L'histoire commence par la naissance, l'accouchement qui vient de se passer, l'enfant qui vient de naître et que tous s'accordent à trouver beau, magnifique, "que du bonheur". Et cette femme qui vient de donner la vie et qui, d'un coup, se retrouve seule, laissée à l'écart, face à ce corps qui a porté l'enfant, qui a vécu à son rythme pendant neuf mois, face à ce sang qui s'écoule d'elle à nouveau, face à tout ce qui s'en est échappé pendant l'enfantement et qui lui laisse un sentiment de honte, de dégoût d'elle-même. Et par voie de conséquence face à ce "bonheur" qu'elle n'éprouve pas en cet instant déterminant.

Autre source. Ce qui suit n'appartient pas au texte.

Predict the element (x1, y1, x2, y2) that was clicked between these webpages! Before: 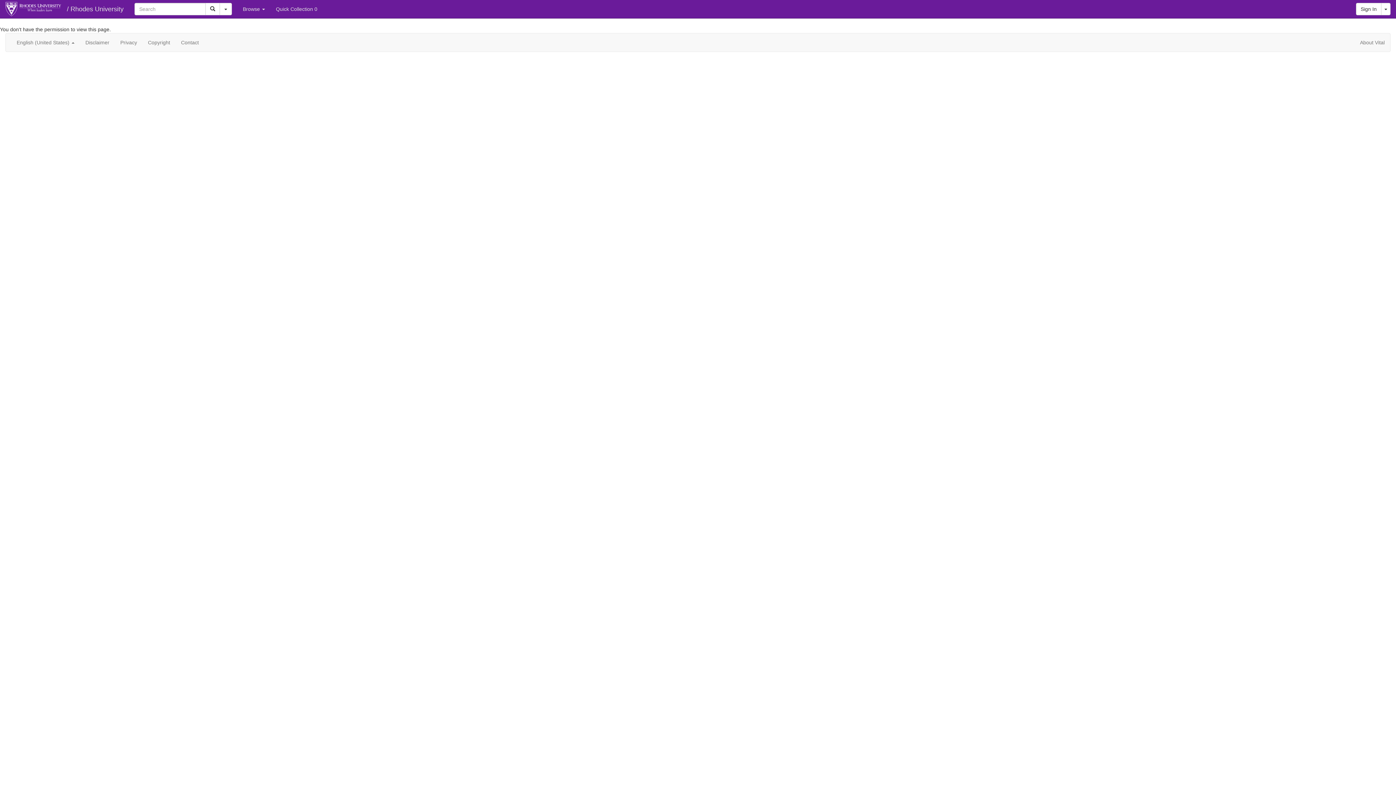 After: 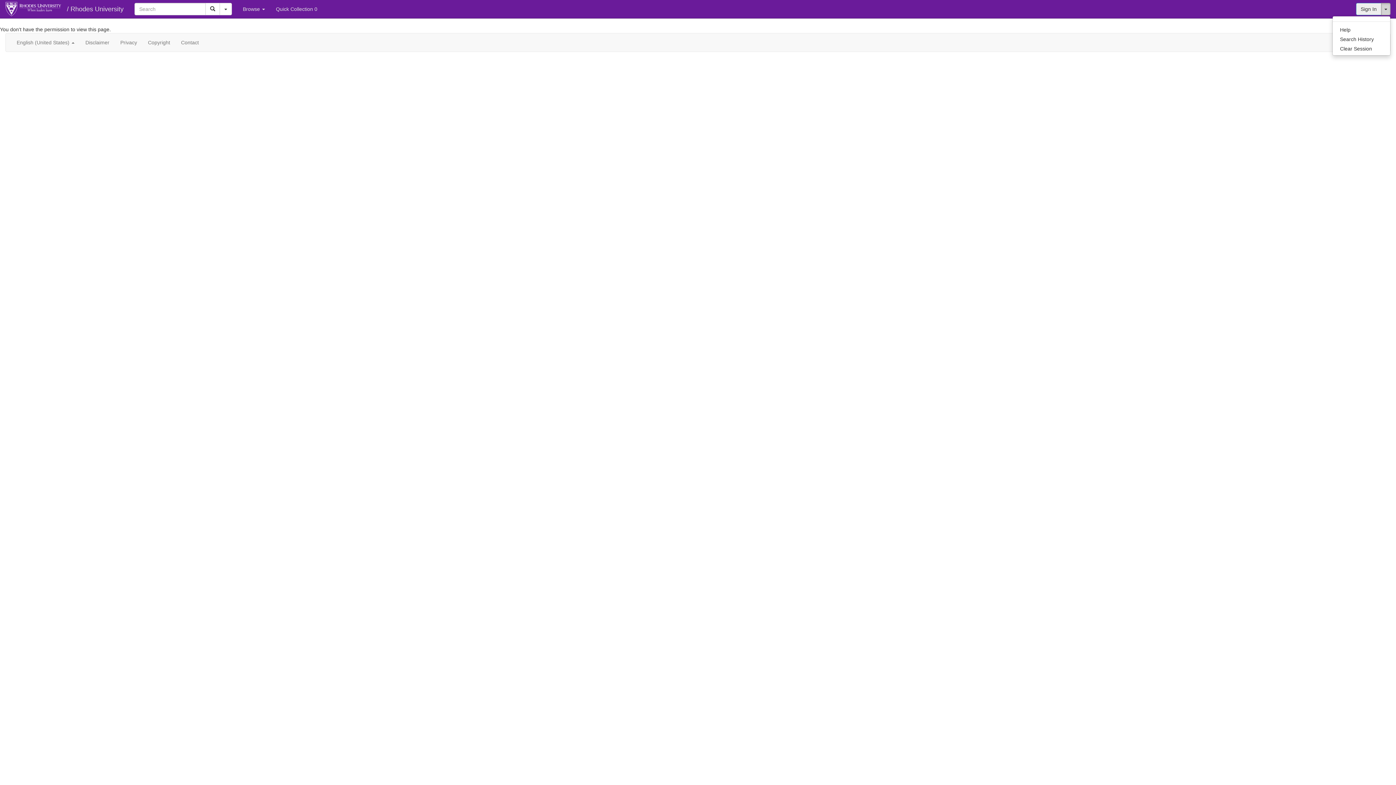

Du "tu" qu'elle employait pour se parler après la naissance, quand elle s'est retrouvée seule face à son image, la narratrice reprend le "je" et, sous la plume de Virginie Noar, revient sur la découverte de sa grossesse, l'annonce, ce corps au début fidèle à lui-même et qui au fil des jours, des semaines, des mois change, évolue, devient habité par cette nouvelle vie qui croit et sera bientôt une réalité.
Ce roman, c'est celui de la plus belle histoire qui soit. Ce qui m'a le plus impressionnée, c'est son authenticité, ce regard cru, sans fard, ni paillettes que l'auteur pose sur la maternité. Tout ce qui fait que parfois l'instinct maternel n'est pas au rendez-vous le jour J mais se manifeste à l'improviste et occupe alors toute la place, la sienne.
J'ai déjà lu des romans qui parlent de ce thème si délicat de la maternité. Françoise Guérin dans le si justement nommé "Maternité" et Sophie Adriansen dans "Linea nigra" l'ont traité avec une grande justesse et délicatesse. Ce qui m'a vraiment touché ici, c'est d'abord ce ton direct et sans fioritures qu'emploie Virginie Noar et surtout cette construction en courts chapitres, avec des réflexions, des descriptions, des rêves inavoués, des impressions tues au monde extérieur et qui hurlent à l'intérieur. Tout ce qui fait que, non, décidément, la maternité ne va pas de soi et qu'il revient à chaque femme de vivre la sienne. Mais ça, ce n'est pas encore vraiment gagné!